# Textauszug

════════

# internetzugang in suse 10.2



## wernerruediger (24. August 2007)

habe schwierigkeiten suse 10.2 fürs internet zu konfigurieren.

habe netzwerk mit router und habe ordnngsgemäss das gateway eingetragen sowie die ip nr und subnetmaske meines rechners
habe aber schwierigkeiten mit den begriffen "hostname" und Domainname weil sie so bei der konfiguration in windows nicht vorkommen.der name des anbieters ist BITelDSL mein benutzername endet demgemäß mit ........@dsl.bitel.net.
der wird aber später gesondert abgefragt.
muss das "BITelDSL" jetzt bei hostname oder domainname eingetragen werden und was ist  mit dem andern begriff ?


----------



## stain (26. August 2007)

Normalerweise muss man nichts eintragen, denn die Verbindugn steht bei LAN schon nach dem Hochfahren


----------



## Dennis Wronka (26. August 2007)

Dein Rechner kann heissen wie Du willst, das ist fuer die Internetverbindung, ob nun direkt oder ueber einen Router, vollkommen belanglos.
Meine Rechner daheim sind grundsaetzlich in der Domain *home.lan*, dadurch vermeide ich eventuelle Kollisionen mit real existenten Domainnamen.
Mein PC heisst *raven*, mein Notebook schlichtweg *thinkpad*, die FQDNs (also Hostnamen inklusive Domainnamen) sind entsprechend raven.home.lan und thinkpad.home.lan.
Wie Du siehst sind Namen nur Schall und Rauch. 

Uebrigens moechte ich Dich bitten Dich doch an die Regeln der Gross- und Kleinschreibung zu halten. Darauf legen wir hier im Forum durchaus Wert.


----------

════════

# Zu erledigen
[1] In welcher Domain befinden sich laut Textauszug die Rechner, die Dennis Wronka daheim hat?
[2] Stimmen die folgenden Aussagen mit dem Textauszug überein? Beantworte jede mit Ja oder Nein und zitiere die entscheidenden Worte. (a) Der Anbieter heißt BITelDSL. (b) Laut stain muss man bei LAN normalerweise Angaben eintragen, bevor die Verbindung steht. (c) Dennis Wronka hält den Namen des Rechners für die Internetverbindung für wichtig.

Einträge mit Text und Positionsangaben

════════

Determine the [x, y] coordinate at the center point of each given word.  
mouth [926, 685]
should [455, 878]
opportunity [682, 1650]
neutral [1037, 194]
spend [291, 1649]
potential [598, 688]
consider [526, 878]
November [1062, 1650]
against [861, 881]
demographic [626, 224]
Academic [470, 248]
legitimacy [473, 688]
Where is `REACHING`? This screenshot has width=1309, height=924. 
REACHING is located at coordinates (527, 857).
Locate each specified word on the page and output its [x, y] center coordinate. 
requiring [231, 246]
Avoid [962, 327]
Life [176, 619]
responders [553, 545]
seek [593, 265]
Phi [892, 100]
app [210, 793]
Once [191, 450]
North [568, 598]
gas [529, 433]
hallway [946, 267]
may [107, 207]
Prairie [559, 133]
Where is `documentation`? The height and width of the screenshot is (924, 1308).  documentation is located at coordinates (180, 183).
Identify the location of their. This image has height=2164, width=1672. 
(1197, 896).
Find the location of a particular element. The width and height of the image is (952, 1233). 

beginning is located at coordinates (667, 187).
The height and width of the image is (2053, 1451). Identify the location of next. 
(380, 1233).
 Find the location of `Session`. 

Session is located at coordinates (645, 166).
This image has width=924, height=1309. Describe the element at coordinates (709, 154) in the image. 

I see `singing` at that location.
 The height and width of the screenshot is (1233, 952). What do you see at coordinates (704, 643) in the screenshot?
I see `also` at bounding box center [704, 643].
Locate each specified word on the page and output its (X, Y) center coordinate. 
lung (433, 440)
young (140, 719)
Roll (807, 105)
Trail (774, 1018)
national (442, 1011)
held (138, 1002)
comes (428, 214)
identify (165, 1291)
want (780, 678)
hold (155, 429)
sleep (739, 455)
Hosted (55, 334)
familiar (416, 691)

════════

# Lösungen je Aufgabe
[1] In der Domain home.lan.

[2]
(a) Ja: „der name des anbieters ist BITelDSL“
(b) Nein: „Normalerweise muss man nichts eintragen, denn die Verbindugn steht bei LAN schon nach dem Hochfahren“
(c) Nein: „das ist fuer die Internetverbindung, ob nun direkt oder ueber einen Router, vollkommen belanglos“